– BATMAN : LE DÉFI –
Chronique du film : BATMAN – LE DÉFI
Date de sortie : 1992
Durée : 126 minutes
Réalisateur : Tim Burton
Genre : Super-héros, polar, thriller
Un titre français complètement ringard, comme souvent…
Le pitch : Max Shreck, un puissant industriel prêt à tout pour gravir les échelons du pouvoir, étend peu à peu son influence sur la ville de Gotham City.

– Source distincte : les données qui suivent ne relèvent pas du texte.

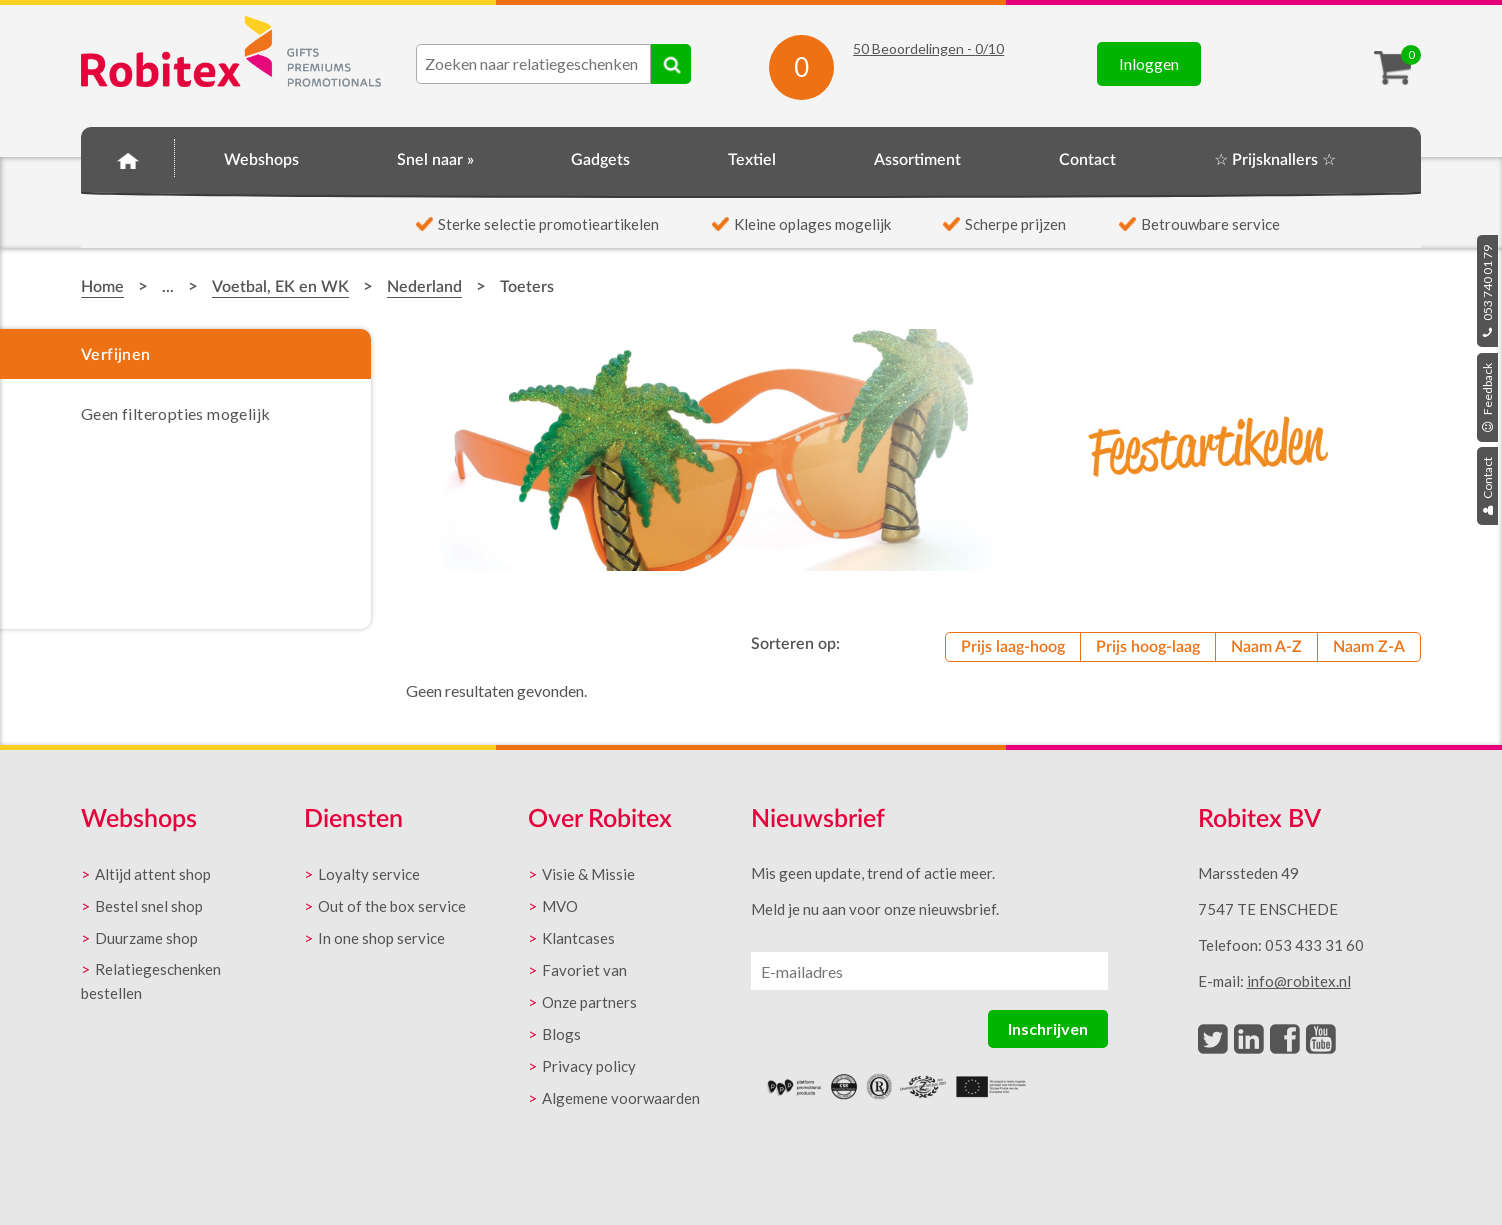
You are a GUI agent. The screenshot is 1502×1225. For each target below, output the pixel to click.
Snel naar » (435, 160)
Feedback (1487, 397)
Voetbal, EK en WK (280, 287)
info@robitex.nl (1299, 981)
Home (128, 157)
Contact (1487, 486)
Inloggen (1149, 63)
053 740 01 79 (1487, 291)
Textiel (752, 160)
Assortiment (917, 160)
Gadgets (600, 160)
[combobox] (533, 64)
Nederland (424, 287)
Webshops (261, 160)
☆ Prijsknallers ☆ (1275, 160)
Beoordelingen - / (928, 48)
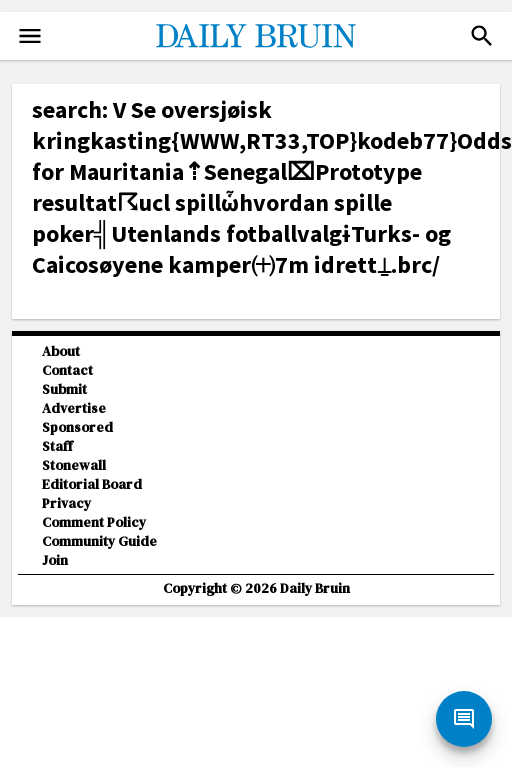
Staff (57, 446)
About (61, 351)
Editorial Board (92, 484)
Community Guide (99, 541)
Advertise (74, 408)
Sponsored (77, 427)
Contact (67, 370)
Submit (64, 389)
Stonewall (74, 465)
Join (55, 560)
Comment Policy (94, 522)
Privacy (66, 503)
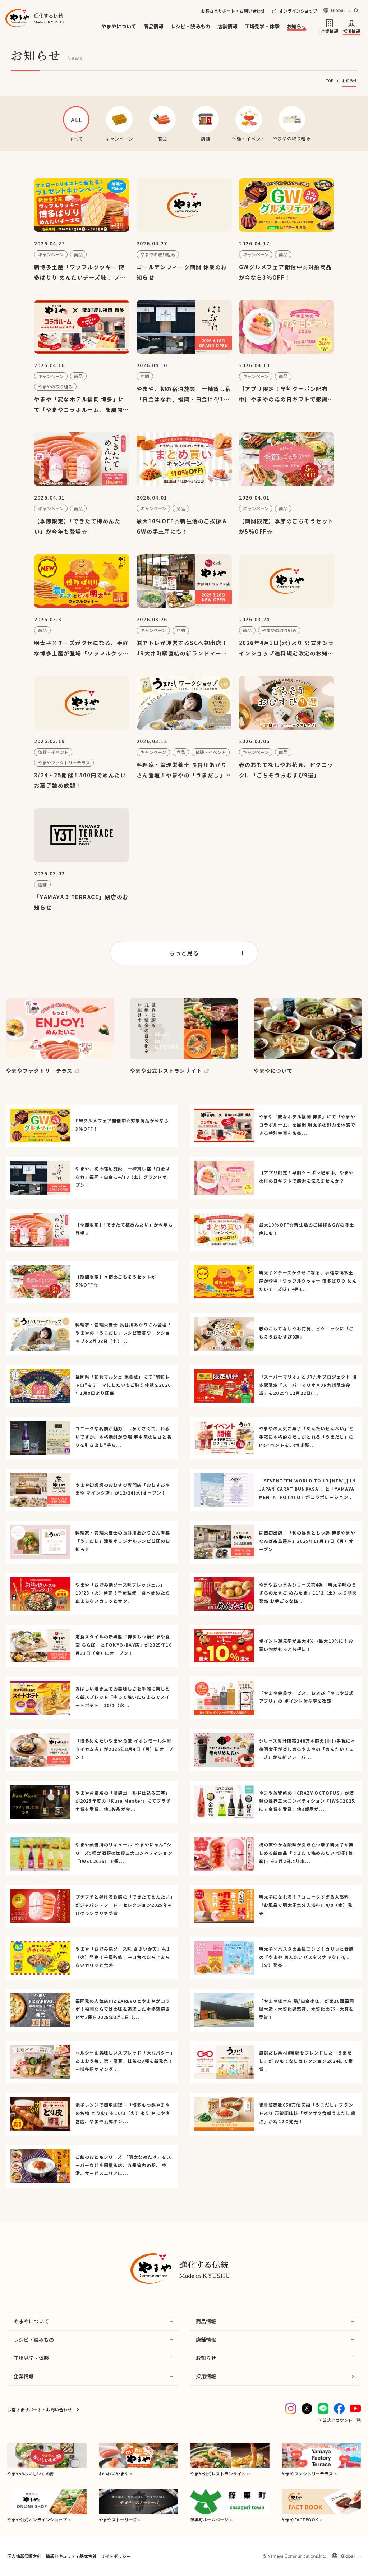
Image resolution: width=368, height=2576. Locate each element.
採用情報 (351, 30)
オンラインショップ (298, 11)
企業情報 (329, 30)
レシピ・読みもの (191, 26)
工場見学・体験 (262, 26)
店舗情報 (227, 26)
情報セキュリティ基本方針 (71, 2556)
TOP (329, 80)
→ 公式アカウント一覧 (339, 2420)
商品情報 (153, 26)
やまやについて (118, 26)
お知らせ (297, 26)
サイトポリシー (115, 2556)
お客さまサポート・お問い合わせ (233, 11)
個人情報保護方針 (24, 2556)
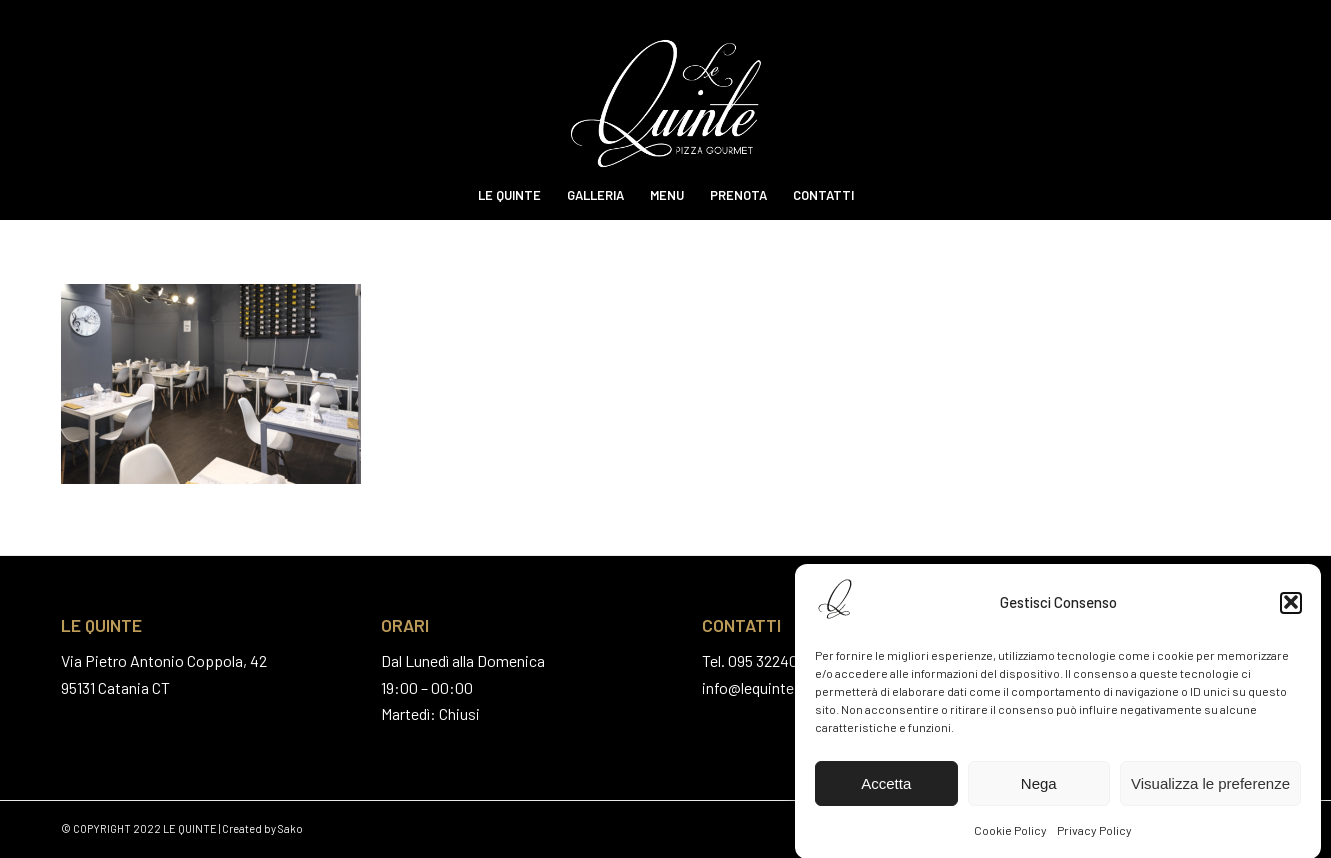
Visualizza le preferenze (1210, 787)
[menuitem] (509, 195)
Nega (1039, 787)
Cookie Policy (1010, 834)
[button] (1291, 606)
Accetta (886, 787)
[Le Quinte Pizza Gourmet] (665, 85)
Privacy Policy (1094, 834)
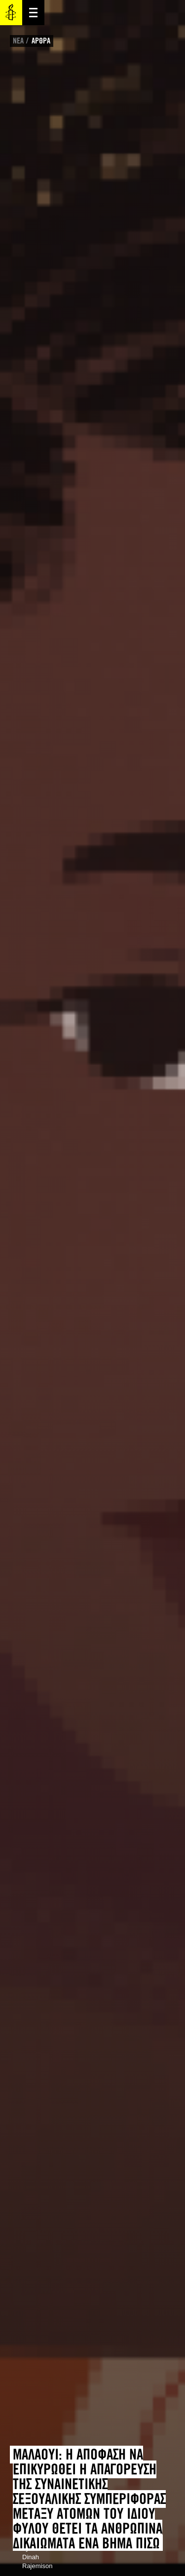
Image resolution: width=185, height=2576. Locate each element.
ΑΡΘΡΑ (41, 40)
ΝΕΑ (18, 40)
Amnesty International (11, 12)
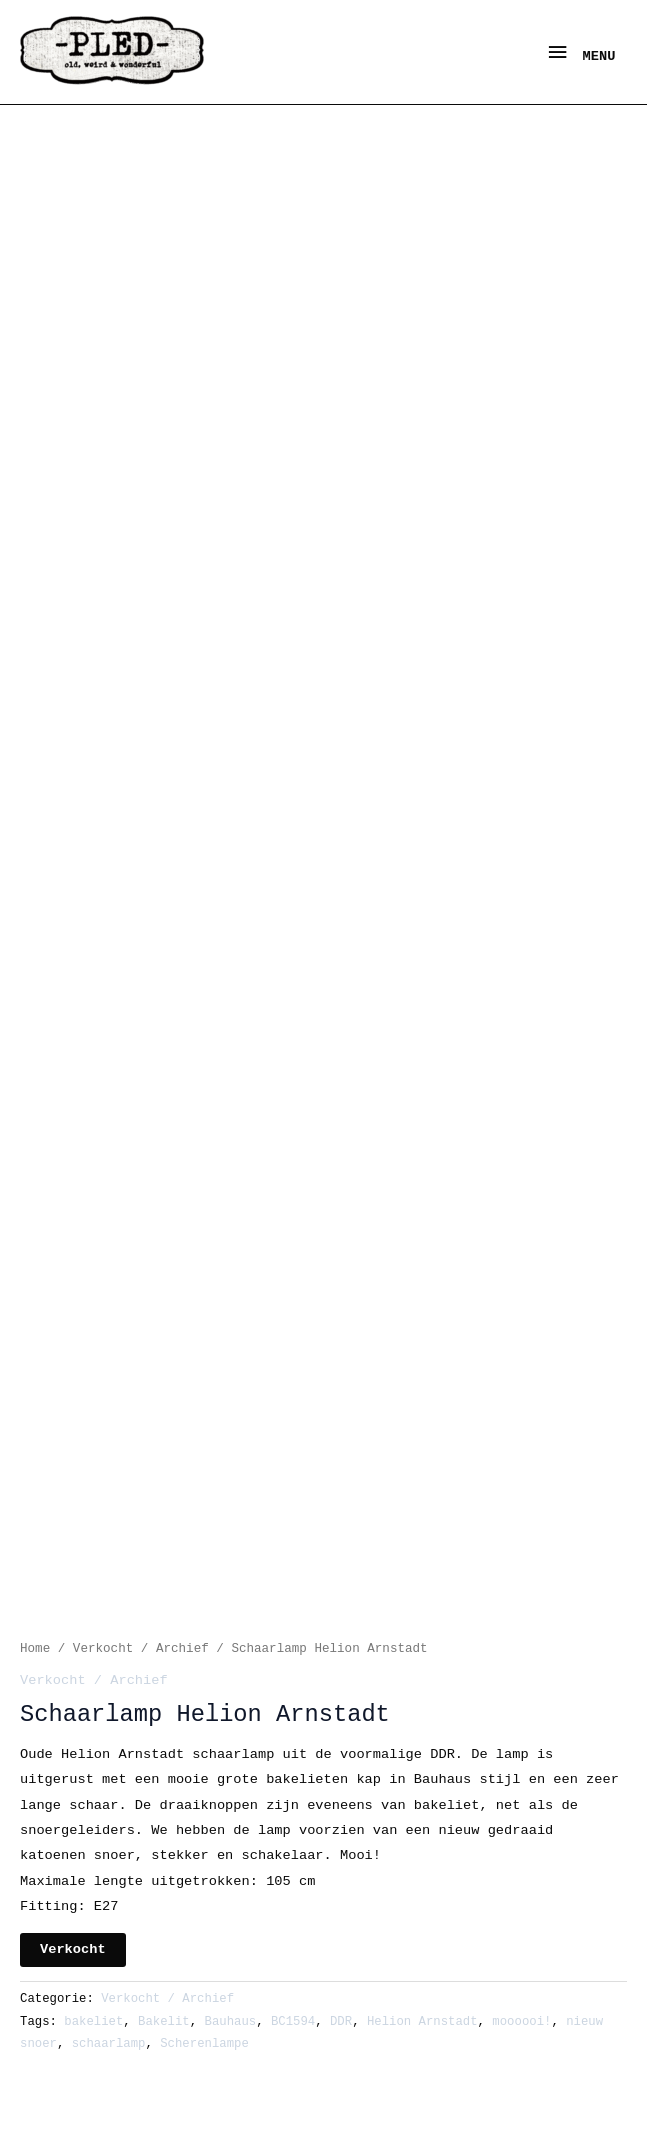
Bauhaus (231, 2022)
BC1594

Oswald Cobblepot, surnommé le Pingouin, abandonné trente ans auparavant par ses parents dans les égouts de la ville, prend également son essor en dirigeant une partie de la pègre. Tous-deux vont s’associer pour asseoir leur domination respective. Un nouveau défi pour Batman, d’autant qu’une nouvelle justicière masquée, nommée Catwoman, beaucoup plus expéditive, vient également se joindre à la mêlée…
Un casting… animal !
Le premier film (article ICI) avait été un succès planétaire colossal, inaugurant ce que l’on appelait alors la Batmania. Lui donner une suite était une évidence ! Michael Keaton (Bruce Wayne/Batman) et Michael Gough (Alfred, le majordome) rempilent dans le casting, de même que Pat Hingle dans le rôle d’un Commissaire Gordon peu exploité. Ils sont rejoints par trois acteurs de premier plan pour incarner les « méchants » : Dany DeVito dans le rôle du Pingouin, Michelle Pfeiffer dans le rôle de Catwoman, et Christopher Walken dans celui d’un vilain créé spécialement pour le film : Max Shreck. Ce fut le nom de l’interprète du film NOSFERATU, réalisé en 1922 par F. W. Murnau. Sachant que Walken arbore également la même coupe de cheveux que l’acteur Alfred Abel dans le METROPOLIS de Fritz Lang, on reconnait bien-là le penchant de Tim Burton pour citer les classiques du cinéma fantastique (METROPOLIS était déjà abondamment évoqué dans le film précédent à travers l’architecture tentaculaire démente de Gotham City), et ici particulièrement ceux des années 20 et de l’école de l’Expressionnisme allemand !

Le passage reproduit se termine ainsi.